My Father use to say: "You can't miss something you never had." I don't think that would fit into today, but it did back when I was a child. I was born in 1936. My Mother died of pneumonia a few months after I was born and my Father remarried a year or so later. So my step-mother was the one I remember as my Mother and the one I will call Mother here. She lived to be 98 and died two years ago. I was number 10 in the children my Father had. When he married my step-mother-they had another five children -that lived. They also had two that were still born.
I was born between the Great Depression and World War II. We lived on a farm in the country. We had a wood burning stove. The stove and fire place were the only heat in our house. I can remember getting up on some cold mornings with my bare feet touching that cold floor. It made you get dressed fast and downstairs. We didn't have any indoor plumbing except for a pump for water in the kitchen sink-and it was cold water. When we wanted hot water to do dishes or bathe, we heated it up on the stove. We didn't have showers or bath tubs in those days, so we took our bath on Saturday evening in a large black tub in the middle of the kitchen floor. The girls went first, and then the boys. We didn't change the water between who used it. When all of us children were done, the water was dumped and refilled for Mother, then Father. If you got dirty before Saturday, you took a bar of soap and went out by the outside pump and washed up. You took a bath with your clothes on-outside.
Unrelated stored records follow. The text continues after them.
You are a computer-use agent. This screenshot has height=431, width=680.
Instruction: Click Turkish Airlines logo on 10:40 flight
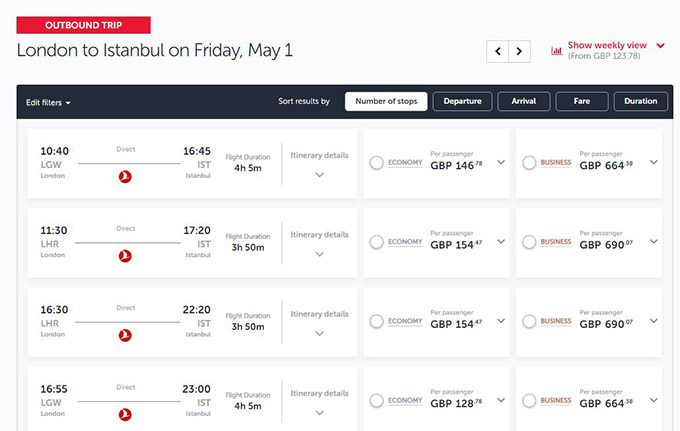coord(125,176)
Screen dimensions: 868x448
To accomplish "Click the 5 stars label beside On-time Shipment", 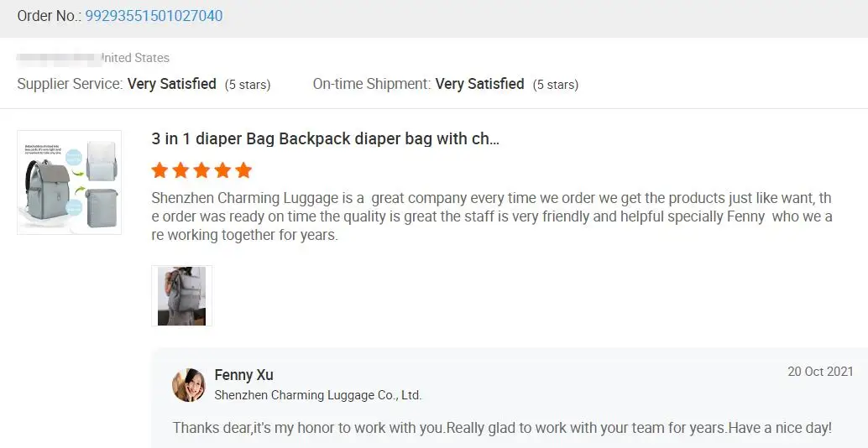I will point(556,85).
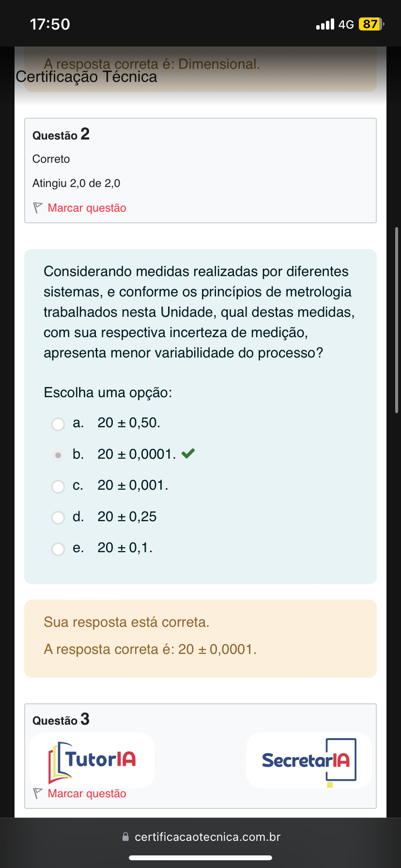Tap the home indicator bar at bottom
This screenshot has width=401, height=868.
[201, 858]
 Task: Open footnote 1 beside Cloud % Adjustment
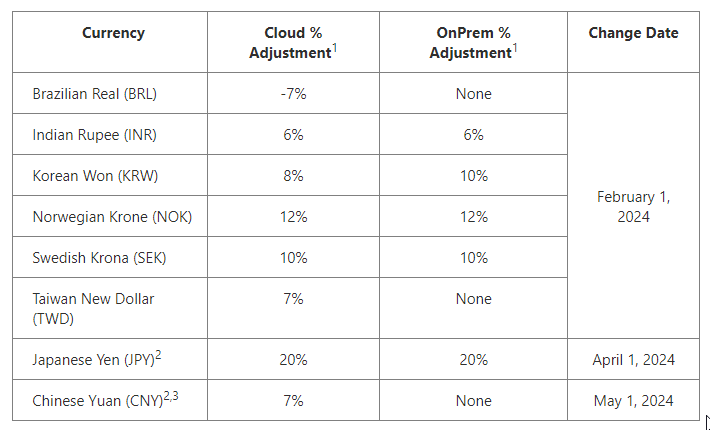click(x=335, y=47)
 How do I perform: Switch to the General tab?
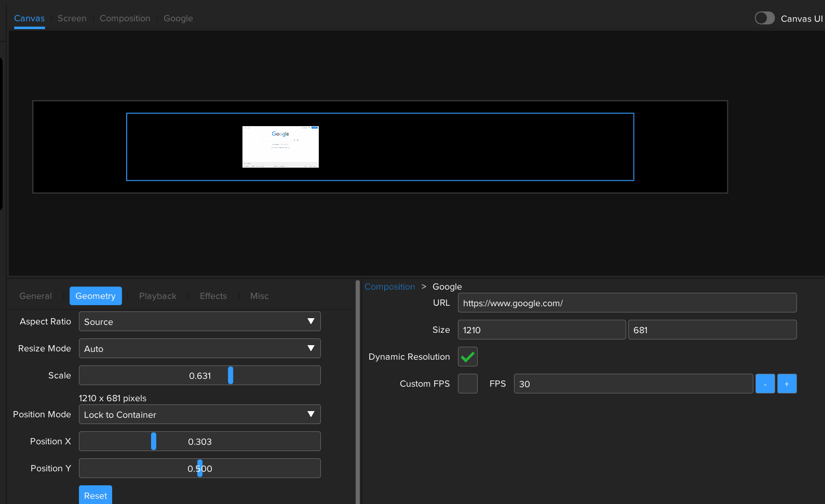pos(35,296)
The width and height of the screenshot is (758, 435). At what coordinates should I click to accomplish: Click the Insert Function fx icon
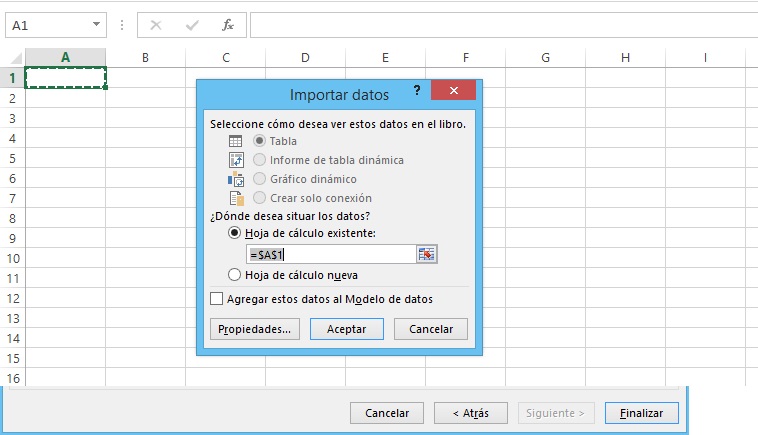point(228,24)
Washing was another job. We didn't have washing machines back then so we used our big tub that we took a bath in to wash our clothes in. Our clothes were washed using a scrub board like the one shown above. In those days, you didn't change your clothes all the time, like today, if you had a spot on you wore it the next day. Only on Sunday, did you dress with your Sunday go to meeting clothes. Your best set of clothes. At that time, we ladies all dressed in black, seven days a week. I still wear black most of the time, because that was how I was brought up. Today my grandchildren like Jean try to get me into a dress with flowers on the front, which I do at home, but when I am going some place outside of our home, I wear black including Sunday. We still all weat black on Sunday.
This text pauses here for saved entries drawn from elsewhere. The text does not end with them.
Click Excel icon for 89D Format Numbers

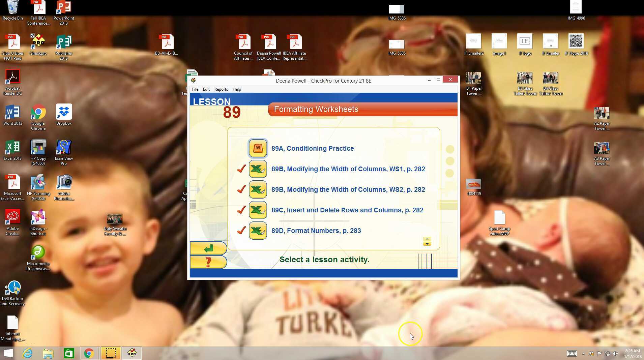258,231
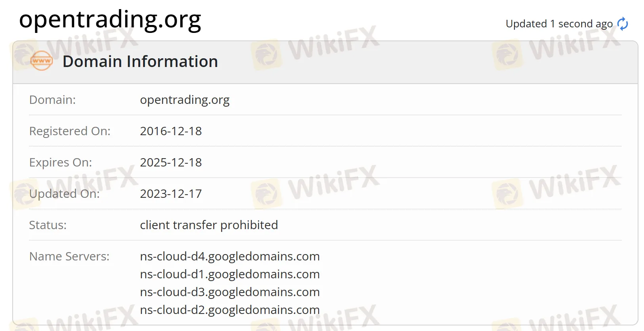This screenshot has width=644, height=331.
Task: Click ns-cloud-d2.googledomains.com entry
Action: 230,310
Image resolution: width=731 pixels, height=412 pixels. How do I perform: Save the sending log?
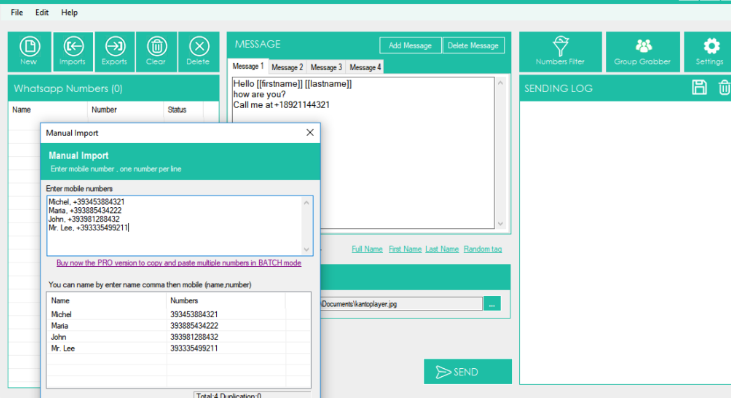700,88
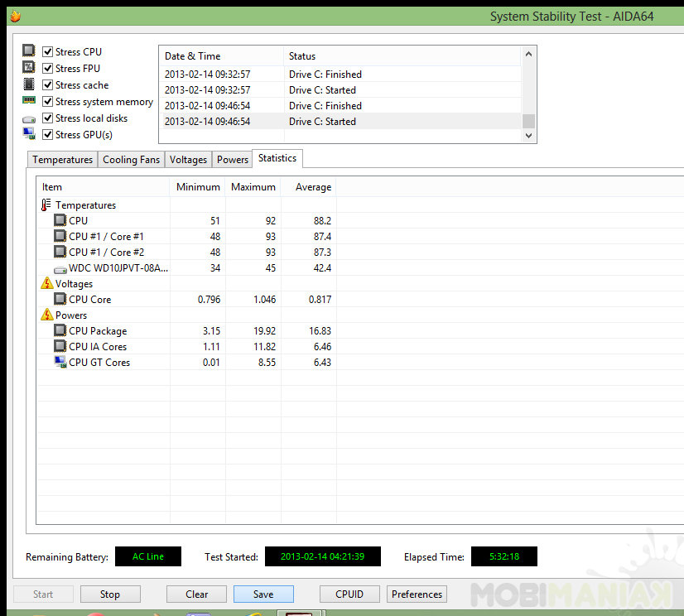Click the Maximum column header

click(253, 187)
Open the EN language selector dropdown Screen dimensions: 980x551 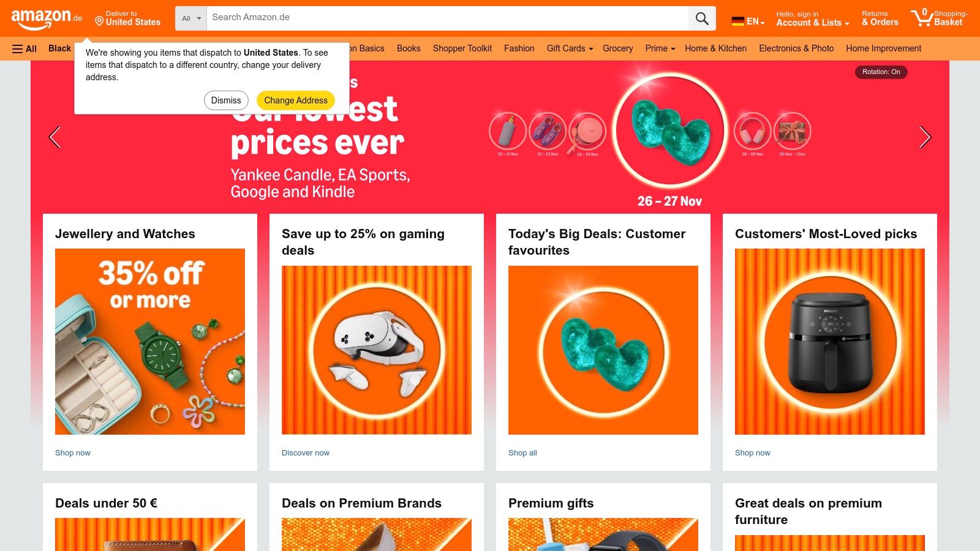tap(748, 21)
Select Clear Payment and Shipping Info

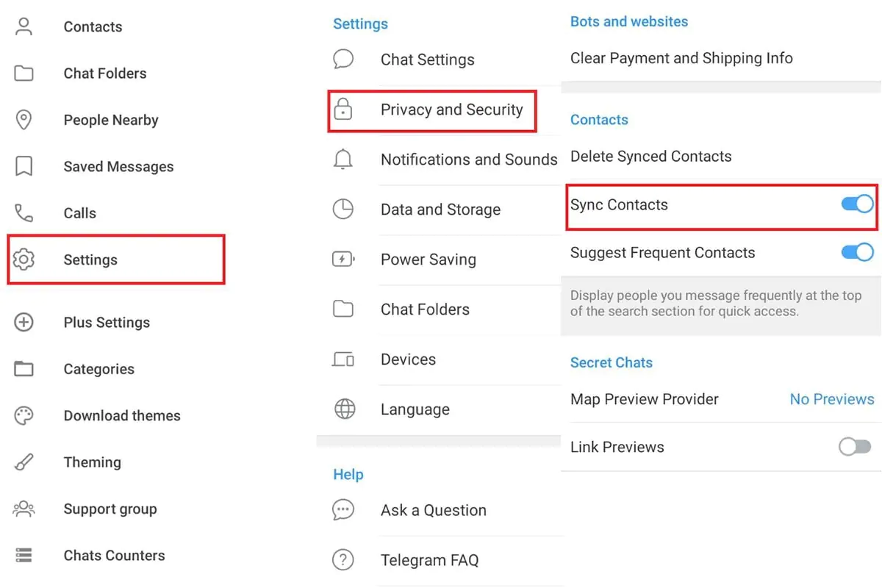[681, 58]
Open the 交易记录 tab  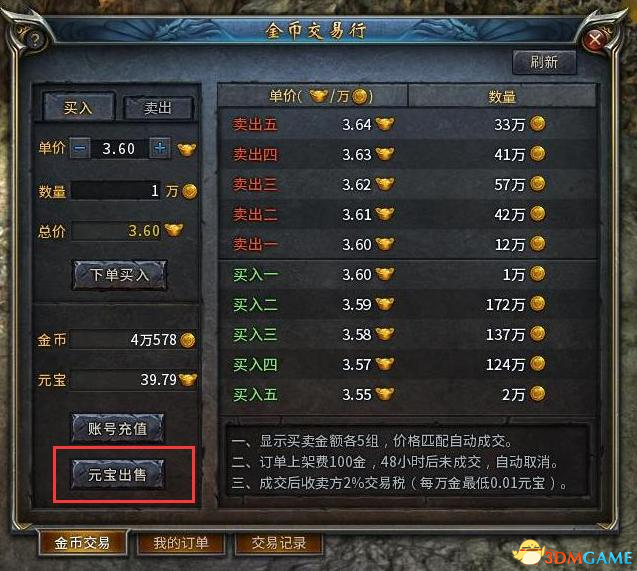[x=279, y=543]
My parents were wonderful people especially when I look back at 15 children. They treated us all alike. If there were any favorites, we never knew. Although we didn't have much money, we had love, food, meals,clothes, home and meetings (church). We didn't know we were poor in those days.
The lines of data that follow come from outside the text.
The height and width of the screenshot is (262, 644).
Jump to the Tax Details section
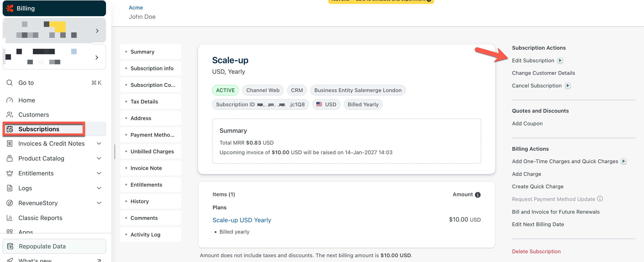pos(144,102)
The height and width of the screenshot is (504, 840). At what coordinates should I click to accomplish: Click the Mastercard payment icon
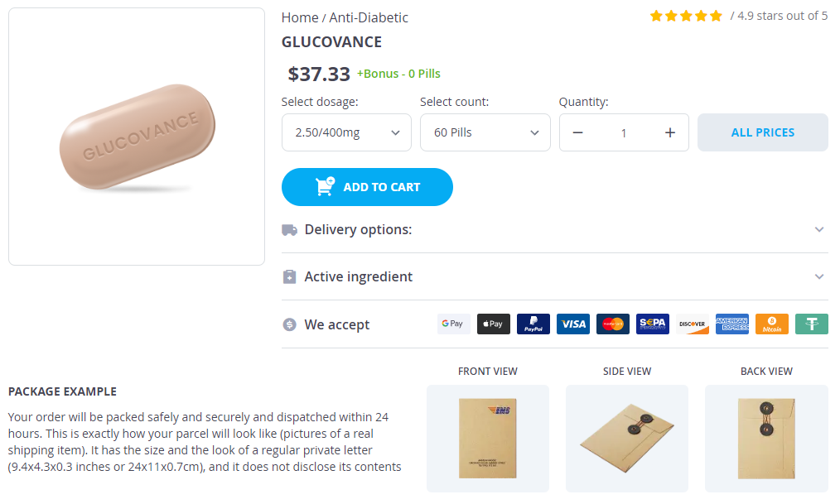612,324
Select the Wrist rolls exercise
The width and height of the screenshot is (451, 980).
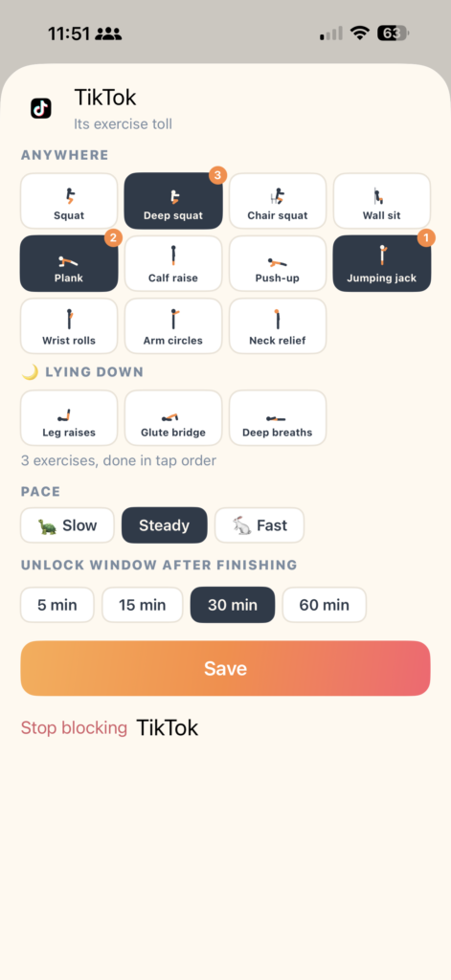point(69,326)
In my day, you walked to school. There were no buses. We went to the public school, but in our area, the school was a one room school house. I think the big school buildings of today were coming in, but I never went to one. School started in September, but even though school was going we took off the end of September and first part of October for harvest time.. Although school went until June, we left school the end of April for planting season. Only went to school until age 14, then we left. Back then we had to keep a report on what we learned working at home until we were age 16. I believe, it's 18 now.
At home , as soon as we were old enough, we learned to feed the animals and get the eggs. Us girls had to also do chores around the house. Bring laundry for washing, set the table, simple things. The older we got the more important the job. My Mother taught me to cook. Back then, you never thought of teaching a man how to cook. Also, we learned sewing, quilting, knitting, and more. Mother made our clothes until we learned how to do it. Back then, you never thought of going to a store to buy clothes. Rich people did that and we were far from rich. I also knew how to milk cows, work the horse drawn farm machines, planting garden, mow the lawn with a hand mower and whatever else needed to be done. Both boys and girls knew how to do outside chores.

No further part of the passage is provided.